## Consigne 1
Transcrivez fidèlement, dans l'extrait sur la Tunisie, tout ce qui va de « Vous ne trouverez » jusqu'à « utiliser contre vous. ».
## Consigne 2
Rédigez la suite du texte sur l'unité des Tunisiens le dimanche 16 janvier, en reprenant après sa dernière phrase.

## Extrait de page

****

Vous ne trouverez là nulle exhortation à l’action, simplement un appel à l’usage raisonné de vos facultés de jugements. La suite, ce sera à vous de la décider, de la dessiner. Trouvez ici l’usage d’outils que l’homme a forgé il y a longtemps en vu de préserver la liberté, mais qui vous ont été retiré par ceux-là qui ne souhaitent pas vous voir les utiliser contre eux ; rappelez vous, l’heure venue, que eux ils n’hésitent pas à les utiliser contre vous.
Il faut partir avant tout du seul constat qui s’impose. Le dimanche 16 janvier au soir, le peuple était plus qu’uni, il ne faisait qu’un, il n’y avait plus en Tunisie ni de clivages sociaux, ni de clivages économiques. Les questions pour tous les tunisiens avaient été réduites à la dernière entre toute, l’ultime, celle de la mort. Face à la mort, nous sommes tous égaux. Et c’est bien ce qui a uni les tunisiens ce dimanche 16 janvier. L’argent ne compte plus face à cette question. Et la manière dont tous les tunisiens avaient eu à faire face à leur mort, ensemble, individuellement et collectivement, les avaient rendu en ce dimanche soir presque invincible. En un autre temps, avec un Hannibal à leur tête, ils auraient pu s’en aller conquérir le monde ce soir là ; nous le savons, tous, au fond de nous. Nous savons quelle force était en nous, quelle foi, quelle fraternité. Nous aurions pu, alors, renverser toutes les tyrannies avec pour seules armes notre courage notre foi et notre unité.

****

## Données fournies
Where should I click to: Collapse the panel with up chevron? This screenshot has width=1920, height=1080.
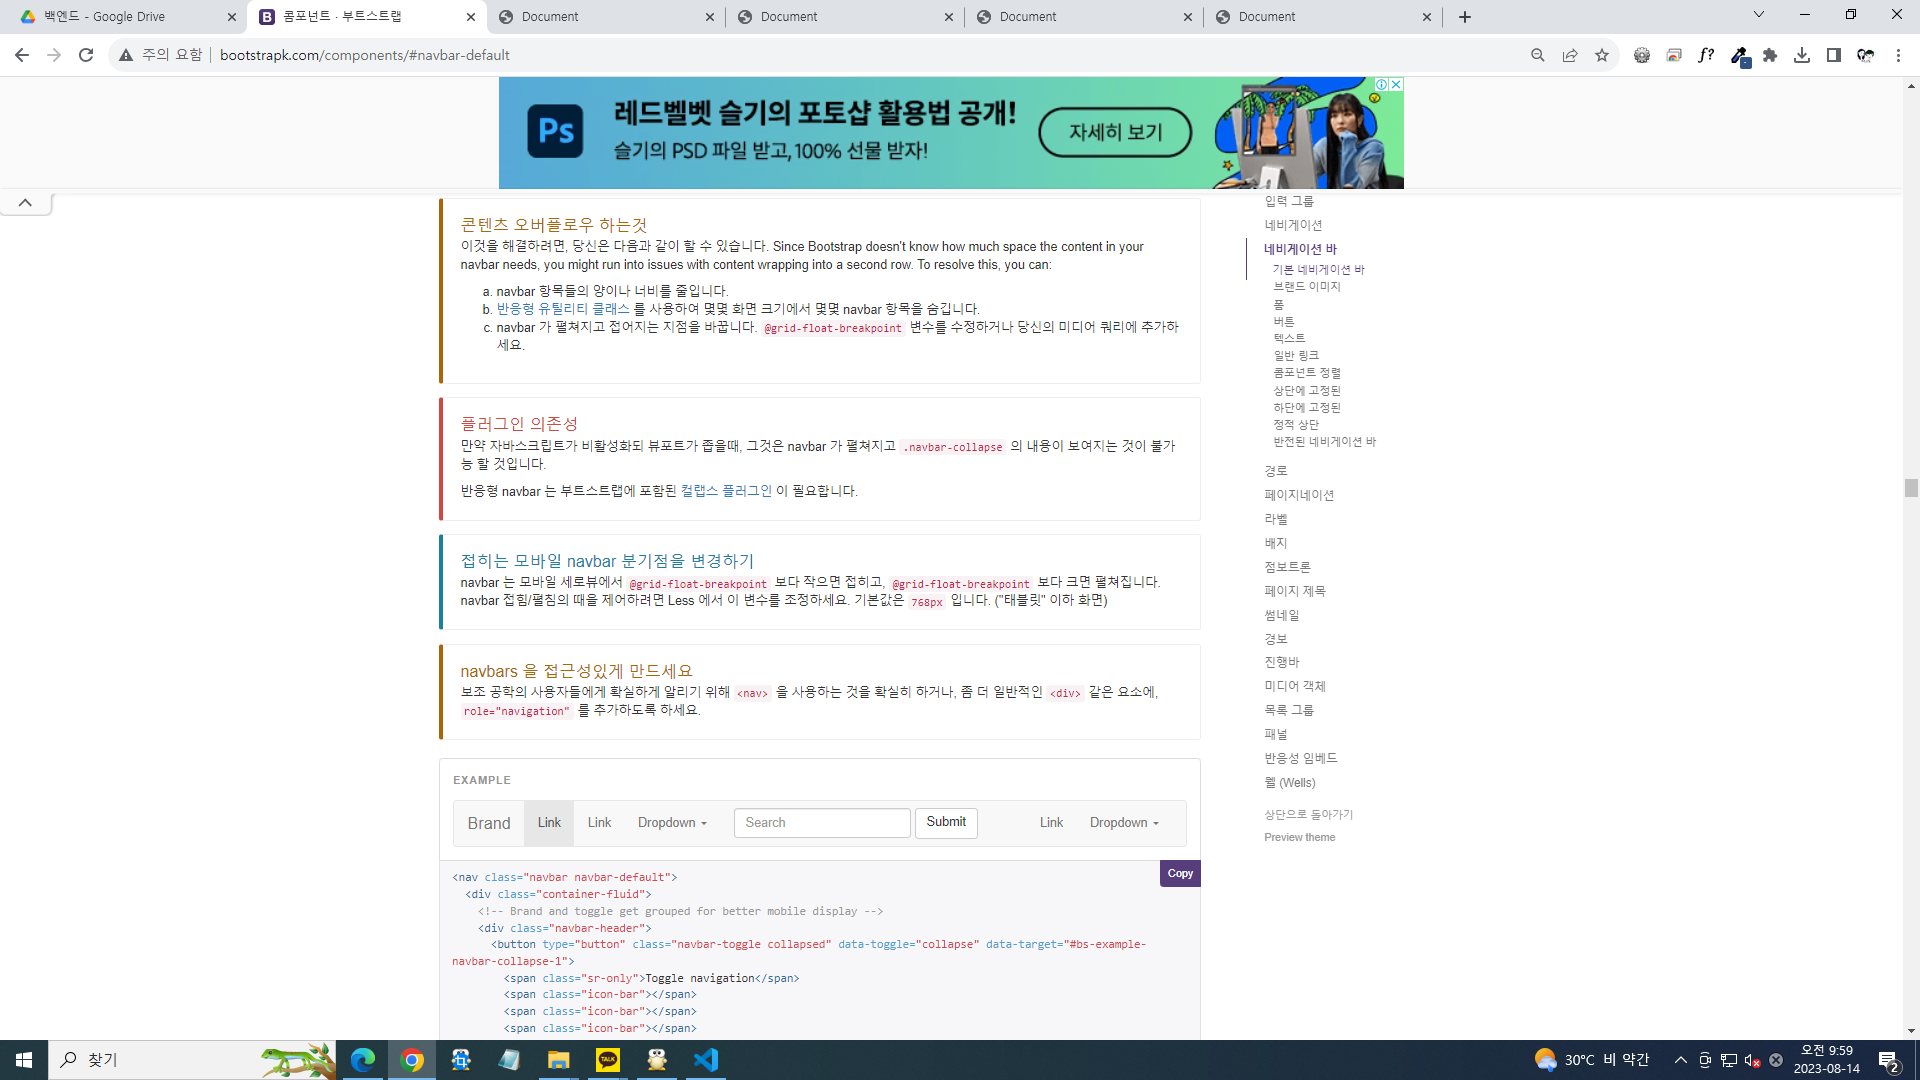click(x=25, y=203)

****

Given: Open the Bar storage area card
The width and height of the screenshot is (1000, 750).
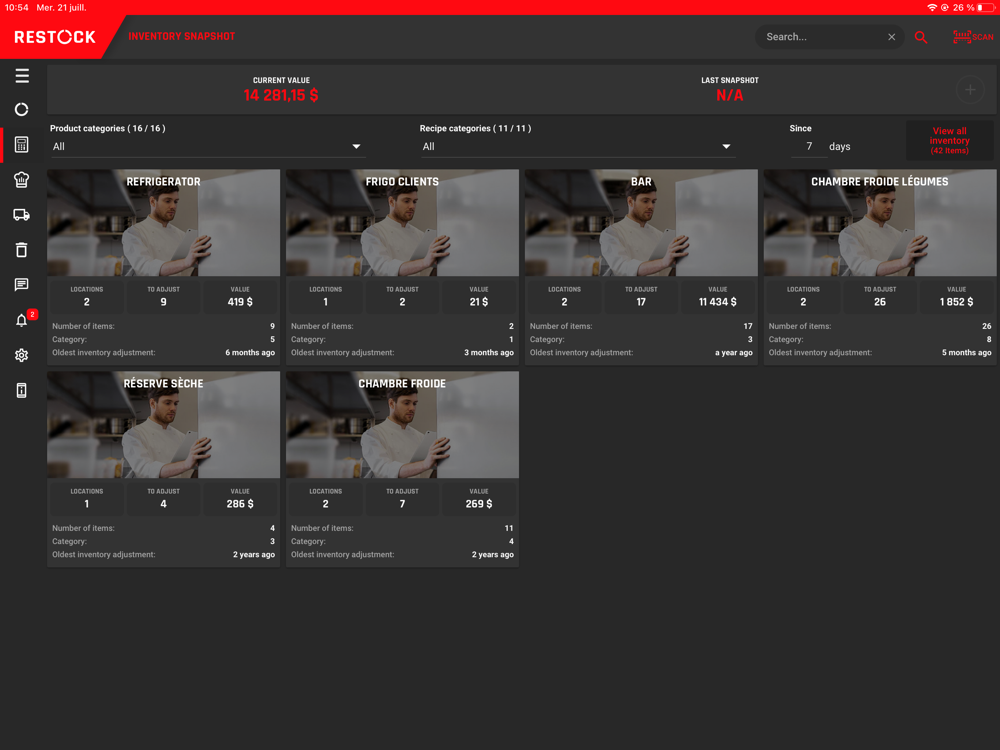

****

## Résultat 1
Vous ne trouverez là nulle exhortation à l’action, simplement un appel à l’usage raisonné de vos facultés de jugements. La suite, ce sera à vous de la décider, de la dessiner. Trouvez ici l’usage d’outils que l’homme a forgé il y a longtemps en vu de préserver la liberté, mais qui vous ont été retiré par ceux-là qui ne souhaitent pas vous voir les utiliser contre eux ; rappelez vous, l’heure venue, que eux ils n’hésitent pas à les utiliser contre vous.

## Résultat 2
Aujourd’hui… aujourd’hui jeudi 26 janvier… ce jour qui trouve un écho sinistre dans notre histoire… aujourd’hui les tunisiens sont partagés, divisés, morcelés ; chacun pense contre l’autre, et cela au sein même d’une famille. Tous ont leurs avis, qu’ils veulent le bon, l’unique, le meilleur. Chacun nie à l’autre la possibilité d’avoir raison ; aucun ne cherche la vérité, mais tous cherchent à imposer leurs avis.
Comment en une semaine avons-nous pu redevenir à ce point imbéciles, petits, méprisables ? Et bien la réponse est très simple. Il a suffit d’une bonne connaissance de la nature humaine et de quelques leviers employés à bon escient. Mais voilà l’explication :
La stratégie de la division commence au soir du vendredi 14 janvier, alors que le tyran s’en va. À ce moment là une force armée se met à terroriser le peuple. Le but politique de cette intervention était évident, il s’agissait de rappeler une population au calme et à la discipline par la peur. Mais c’était sans compter la vigueur de notre peuple, alors raffermit par sa récente victoire. Les tunisiens se sont alors organisés en comité de surveillance et de protection par quartiers, par cités, innervant alors le pays d’un réseaux de résistance tel qu’on ne l’a vu dans l’histoire du monde qu’en de très rares occasions.
Ceux qui avaient lancés leur force armée à l’encontre du peuple pour le terroriser ont donc du opérer un revirement stratégique en quatre étapes.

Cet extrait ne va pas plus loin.